Zunächst befragten die Workshop-Leiterinnen und -leiter die teilnehmenden Jugendlichen nach ihren ersten eigenen religiösen Erfahrungen.
Nach einer intensiven Einstiegsphase, entwickelten die Teilnehmenden durch das Improvisieren ihrer eigenen religiösen Erlebnisse nach und nach eine große Spiellust. So entstand eine erste Szene, die aus der Sicht eines kleinen Kindes den Umgang mit dem Tod des Großvaters darstellt: Alle beten, viele weinen und trösten sich gegenseitig. Das kleine Kind „erlebt“ zum ersten Mal Religion.
Diese erste kleine Szene wurde bei einer Veranstaltung von La Red Ende Juli bereits aufgeführt und fand großen Anklang. Die Teilnehmer waren nun noch motivierter.
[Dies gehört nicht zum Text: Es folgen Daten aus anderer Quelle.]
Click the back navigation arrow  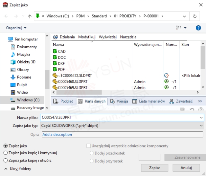[x=6, y=16]
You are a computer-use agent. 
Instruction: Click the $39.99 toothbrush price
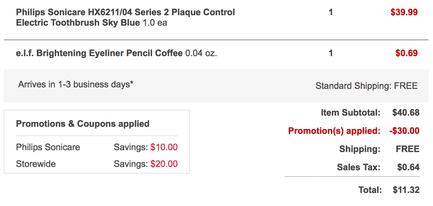[404, 12]
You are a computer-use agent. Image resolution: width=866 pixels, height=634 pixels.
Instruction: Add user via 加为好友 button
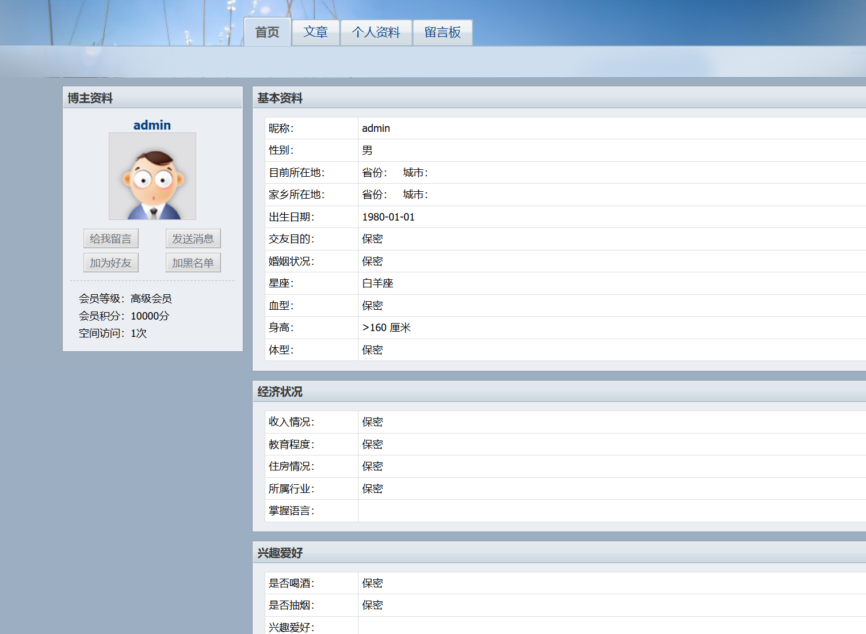click(111, 263)
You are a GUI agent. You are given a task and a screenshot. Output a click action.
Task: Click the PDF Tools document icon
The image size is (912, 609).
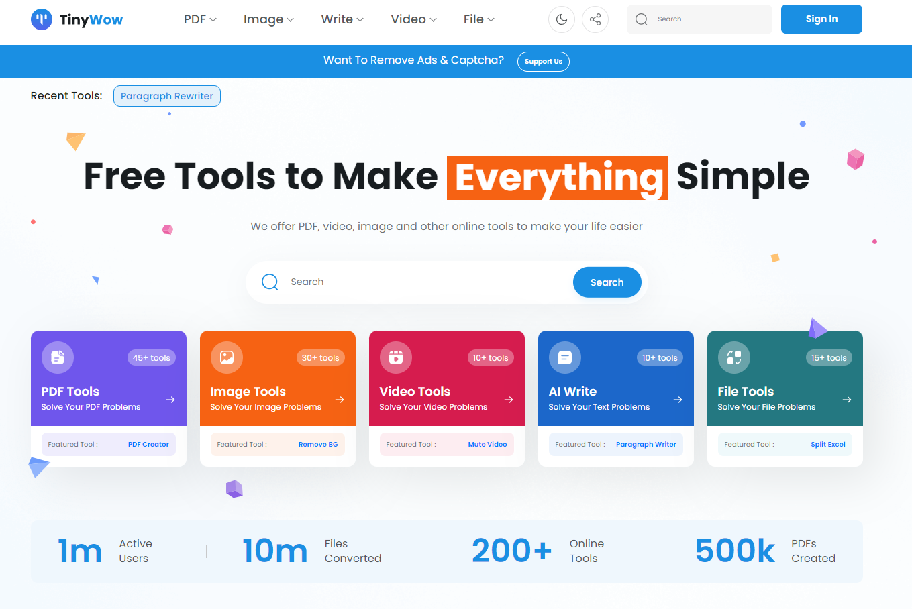click(x=58, y=357)
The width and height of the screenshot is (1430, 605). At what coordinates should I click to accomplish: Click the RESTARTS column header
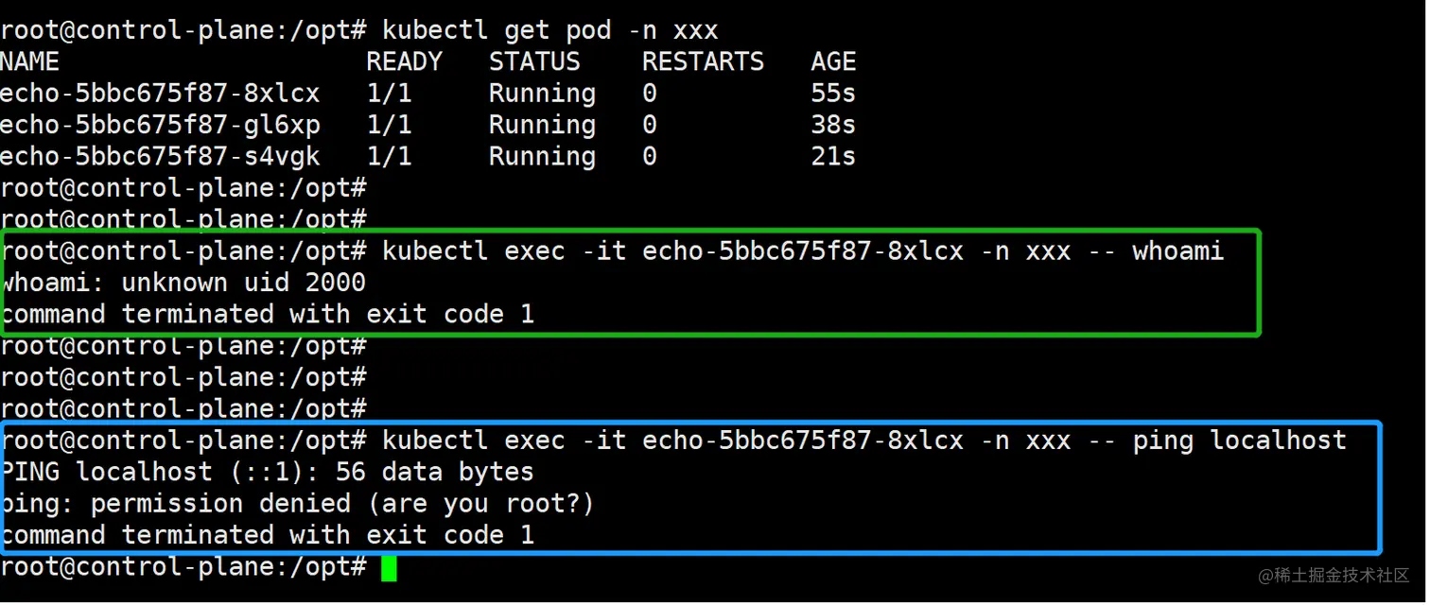pyautogui.click(x=703, y=62)
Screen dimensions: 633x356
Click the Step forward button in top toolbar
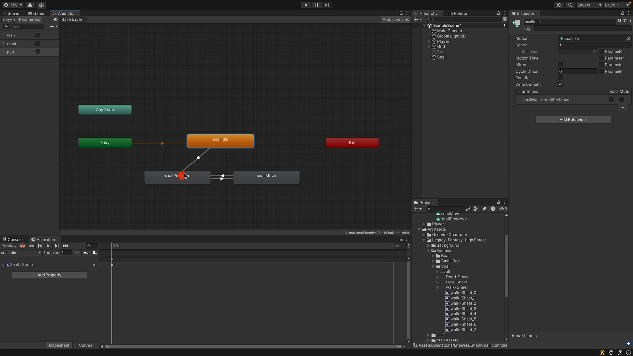327,5
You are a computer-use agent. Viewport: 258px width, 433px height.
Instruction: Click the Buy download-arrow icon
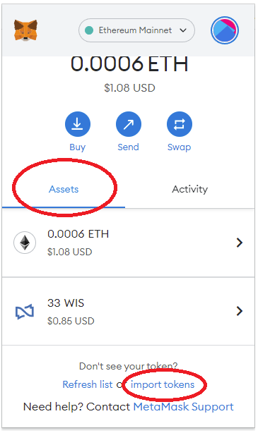point(78,124)
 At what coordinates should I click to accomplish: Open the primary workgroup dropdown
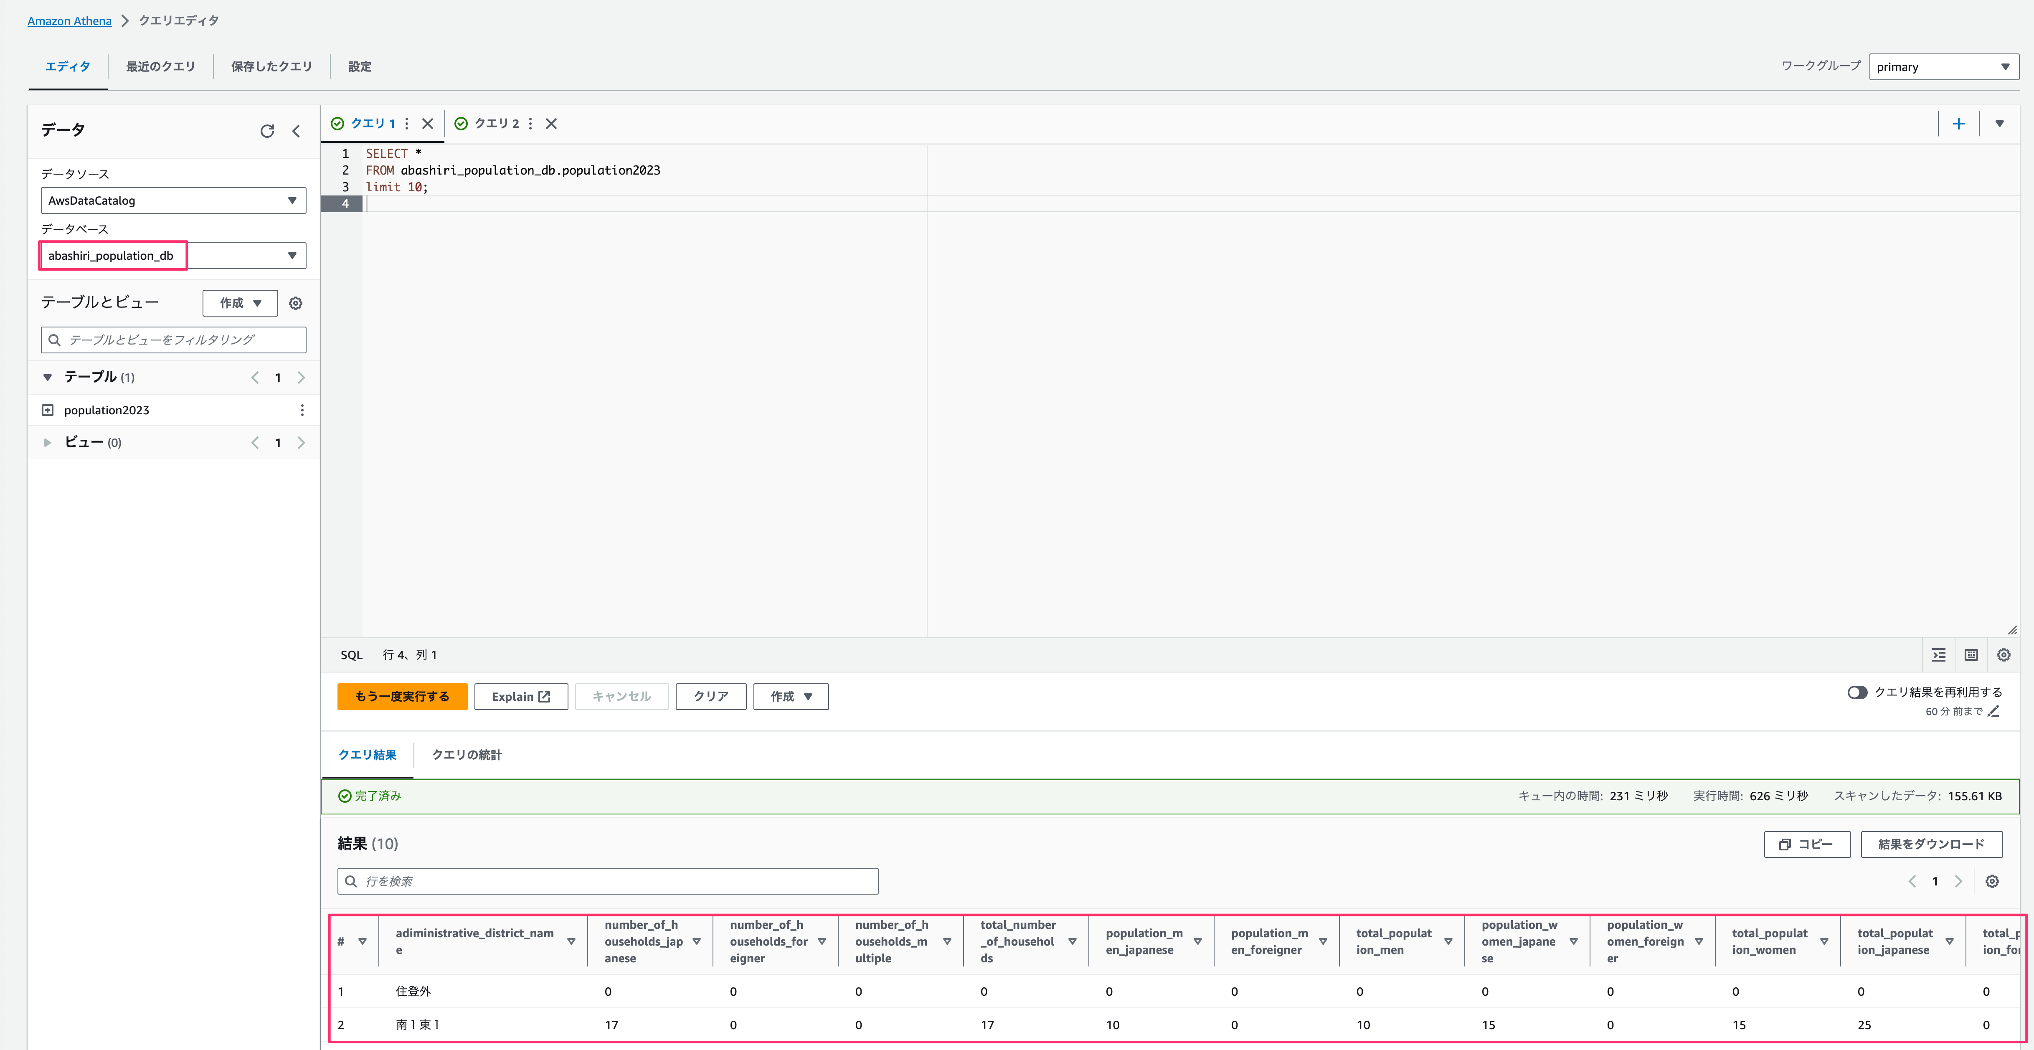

Der nächste Schritt war nun, das Thema Islam im Allgemeinen und Muslimfeindlichkeit im Besonderen in die praktische Arbeit einzubinden. Über die Fragestellung welche Religionen es außer der eigenen noch gäbe, kamen die Teilnehmenden schnell zum Islam. Erlebnisse mit Musliminnen und Muslimen wurden zunächst diskutiert und im Anschluss szenisch gespielt. Die eigenen Bilder und Einstellungen gegenüber Musliminnen und Muslimen, die sich nach der ausführlichen Diskussion herauskristallisierten, übernahm die Gruppe in szenische Entwürfe, um so nah wie möglich an vorhandenen, erlebten Erfahrungen anzuknüpfen.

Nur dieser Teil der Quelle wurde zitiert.